Я качаю головой и отбрасываю эти мысли, собирая сумочку, распрямляю плечи, быстро взъерошиваю волосы, а затем поворачиваюсь, взявшись за ручку двери и открывая ее.
— Дэвид, — кричу я, отпрыгивая. «Господи, ты меня напугал».
Он смущенно пожимает плечами. 'Сожалею.' А потом он, кажется, немного неловко поворачивается, неловко поерзал. «Эль, мы можем поговорить?»
Что-то в том, как он смотрит на меня, как будто извиняясь, заставляет меня насторожиться. 'Что?'
«Было приятно увидеть тебя сегодня».
О нет. «Дэвид…»
«Нам было весело, правда? Как в старые времена?'
О Господи. «Принятие твоих извинений не было приглашением», — твердо говорю я. «Я могу простить тебя, и, поверь мне, это по моим эгоистичным причинам, а не для того, чтобы ты почувствовал себя лучше из-за того, что ты сделал со мной. Но я не забуду, Дэвид». Я прохожу мимо него, глубоко вдыхая.
«Пожалуйста, Элль».
«Пожалуйста, не надо, Дэвид». Я пробиваюсь сквозь толпу, не готовый попасть в это. Я задолбалась.
«Ты была так далек», — кричит он, следуя за ним. «Как будто тебя здесь больше не было».
Что? Нет. Он не может навязывать мне это. Я поворачиваюсь в ярости. Противостояние, которое избежала ранее в папиной магазине? Это происходит сейчас.
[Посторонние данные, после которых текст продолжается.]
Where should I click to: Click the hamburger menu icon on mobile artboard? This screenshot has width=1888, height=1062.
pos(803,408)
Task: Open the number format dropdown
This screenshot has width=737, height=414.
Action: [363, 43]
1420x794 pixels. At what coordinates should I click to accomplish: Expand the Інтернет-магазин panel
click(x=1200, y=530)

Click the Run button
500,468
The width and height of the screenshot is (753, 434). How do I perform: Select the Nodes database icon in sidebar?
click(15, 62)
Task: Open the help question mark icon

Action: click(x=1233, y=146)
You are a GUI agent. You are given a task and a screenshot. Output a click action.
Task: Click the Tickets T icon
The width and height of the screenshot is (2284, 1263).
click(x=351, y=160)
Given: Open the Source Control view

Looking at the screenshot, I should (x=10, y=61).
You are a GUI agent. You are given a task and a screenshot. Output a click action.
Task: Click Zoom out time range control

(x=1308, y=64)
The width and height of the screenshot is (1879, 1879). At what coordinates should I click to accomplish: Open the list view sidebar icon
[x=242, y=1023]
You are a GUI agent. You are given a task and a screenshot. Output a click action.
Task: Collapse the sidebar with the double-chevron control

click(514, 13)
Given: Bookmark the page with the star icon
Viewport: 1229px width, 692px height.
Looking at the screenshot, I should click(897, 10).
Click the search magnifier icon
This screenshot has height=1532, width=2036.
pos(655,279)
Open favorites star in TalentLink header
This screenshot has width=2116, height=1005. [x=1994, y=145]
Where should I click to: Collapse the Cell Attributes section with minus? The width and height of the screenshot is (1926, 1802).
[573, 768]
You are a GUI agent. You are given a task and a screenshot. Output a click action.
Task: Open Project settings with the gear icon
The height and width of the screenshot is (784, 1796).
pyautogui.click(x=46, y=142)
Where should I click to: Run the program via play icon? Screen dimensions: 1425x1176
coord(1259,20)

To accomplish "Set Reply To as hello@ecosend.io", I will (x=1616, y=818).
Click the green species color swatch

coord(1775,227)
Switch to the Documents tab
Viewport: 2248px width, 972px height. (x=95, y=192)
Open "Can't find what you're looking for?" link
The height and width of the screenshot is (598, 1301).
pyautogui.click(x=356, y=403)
Не знаю, почему мне нужно внезапно сорвать с него пластырь. Может, потому что я устала. Или, может быть, из-за того, что сегодня вечером мое прежнее решение пошатнулось, и в моей голове играл Беккер. — Это твое оправдание? Я игнорирую тот факт, что он прав. Я была в Хелстоне телом, но мой разум был в другом месте, мечтая о нем… мои мечты.
Он останавливается, и я понимаю, что все внимание приковано к нам. В пабе тихо. Никакой музыки, как музыкальный автомат, заткнулся и хочет участвовать этом тоже. «Мне очень жаль», — бормочет он.
«Ты уже извинились, и я уже принял их. Давай оставим это там. Я поворачиваюсь, чтобы уйти, но обнаруживаю, что разворачиваюсь обратно, внезапно полна слов, которые я хочу высвободить. Я тоже виню вино. «На самом деле, давайте не будем останавливаться на достигнутом. Ты сделал мне одолжение, Дэвид. Когда ты трахнул моего лучшую подругу, ты сделал мне одолжение.
Появляется Пол со свежим бокалом вина, и я с благодарностью беру его с улыбкой.
И бросить это Дэвиду в лицо.
Коллективные вздохи в пабе, кажется, растягиваются до бесконечности, когда он стоит с открытым ртом, ошеломленный, моргает, гадая, что, черт возьми, на меня нашло. Потому что маленькая кроткая Элеонора Коул никогда бы такого не сделала. Да, ну, Элеонора Коул изменилась. Элеонора Коул больше не выносит никакого дерьма. У Элеоноры Коул огонь в животе.